To write a quadratic equation with the given roots, we can use the fact that complex roots always come in conjugate pairs. In this case, the roots are 2 - 3i and 2 + 3i.
To find the equation, we need to multiply the factors corresponding to each root together. So the factor corresponding to 2 - 3i is (x - (2 - 3i)) = (x - 2 + 3i), and the factor corresponding to 2 + 3i is (x - (2 + 3i)) = (x - 2 - 3i).
Now, multiply the two factors together:
(x - 2 + 3i)(x - 2 - 3i)
Using the difference of squares formula, (a - b)(a + b) = a^2 - b^2, we can simplify this expression:
(x - 2)^2 - (3i)^2
(x - 2)^2 - 9i^2
(x - 2)^2 - 9(-1)
(x - 2)^2 + 9
Therefore, the quadratic equation with roots 2 - 3i and 2 + 3i is:
y = (x - 2)^2 + 9
So, the equation y = x^2 - 4x + 13 is incorrect. The correct equation is y = (x - 2)^2 + 9.
To confirm if you have correctly written the quadratic equation with roots 2 - 3i and 2 + 3i, you can use the fact that complex roots occur in conjugate pairs for quadratic equations with real coefficients.
Let's start by assuming the quadratic equation is of the form:
y = ax^2 + bx + c
Next, we substitute the given roots into the equation:
For the root 2 - 3i:
2 - 3i = a(2 - 3i)^2 + b(2 - 3i) + c
To simplify, we use the fact that (a + bi)^2 = a^2 + 2abi - b^2:
2 - 3i = a(4 - 12i + 9i^2) + b(2 - 3i) + c
2 - 3i = a(4 - 12i - 9) + b(2 - 3i) + c
2 - 3i = -5a - 12ai + 2b - 3bi + c
Separating the real and imaginary parts, we get:
(1) Re: 2 = -5a + 2b + c
(2) Im: -3 = -12a - 3b
Similarly, for the root 2 + 3i:
2 + 3i = -5a + 2b + c
-3 = -12a + 3b
Now, we can solve these two sets of equations simultaneously to find the values of a, b, and c.
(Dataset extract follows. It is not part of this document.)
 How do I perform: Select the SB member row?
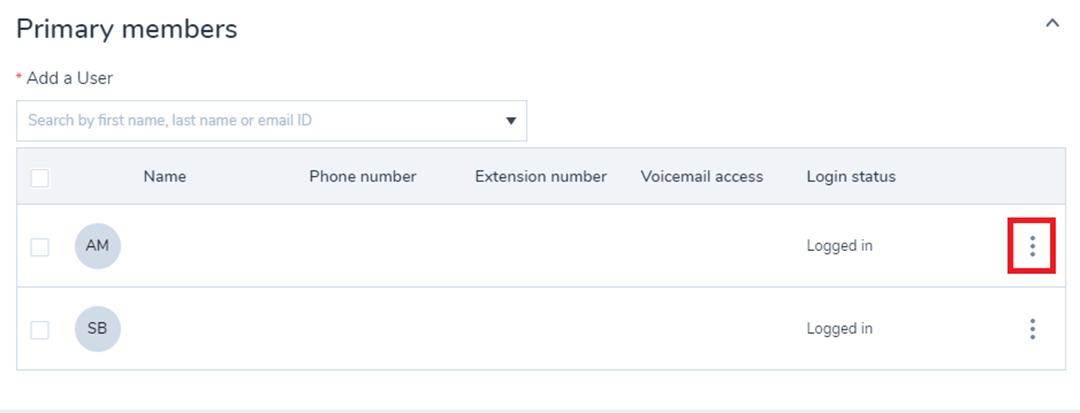click(x=541, y=329)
By adding equation (1) and equation (2) together, we eliminate a:
2 - 3 = -5a + 2b + c -12a - 3b
-1 = -17a - b + c + 2b
-1 = -17a + b + c
By subtracting equation (1) from equation (2), we eliminate c:
-3 - 2 = -12a + 3b - (-5a + 2b + c)
-5 = -7a + b + c
Now, we have a system of two linear equations:
-1 = -17a + b + c [Equation 3]
-5 = -7a + b + c [Equation 4]
We can solve equations (3) and (4) to find a, b, and c.
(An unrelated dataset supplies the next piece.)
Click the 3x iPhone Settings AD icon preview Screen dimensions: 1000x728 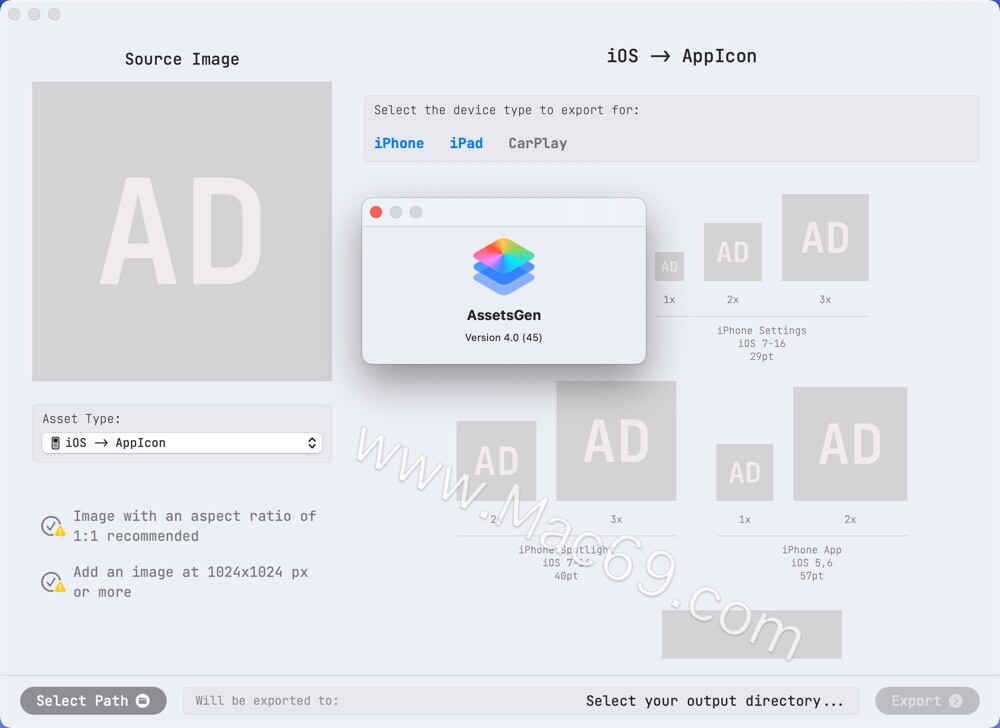(825, 237)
By subtracting equation (4) from equation (3), we eliminate c:
(-1) - (-5) = (-17a + b + c) - (-7a + b + c)
4 = -17a + 7a
4 = -10a
a = -4/10
a = -2/5
Substituting the value of a back into equation (3):
-1 = -17 (-2/5) + b + c
-1 = 34/5 + b + c
-5/5 = 34/5 + b + c
-5/5 - 34/5 = b + c
-39/5 = b + c
Now, let's pick any value for either b or c in terms of the other variable. Let's say we set b = 1.
Substituting b = 1 into equation (4):
-5 = -7a + 1 + c
-5 = -7 (-2/5) + 1 + c
-5 = 14/5 + 1 + c
-25/5 = 14/5 + 1 + c
-25/5 - 14/5 - 1 = c
-40/5 - 14/5 - 1 = c
-55/5 = c
c = -11
Therefore, we have found the values of a, b, and c as follows:
a = -2/5
b = 1
c = -11
Finally, we can now write the quadratic equation using the found values of a, b, and c:
y = (-2/5)x^2 + x - 11
Therefore, the quadratic equation with roots 2 - 3i and 2 + 3i is indeed:
y = x^2 - 4x + 13.
You have correctly written the quadratic equation!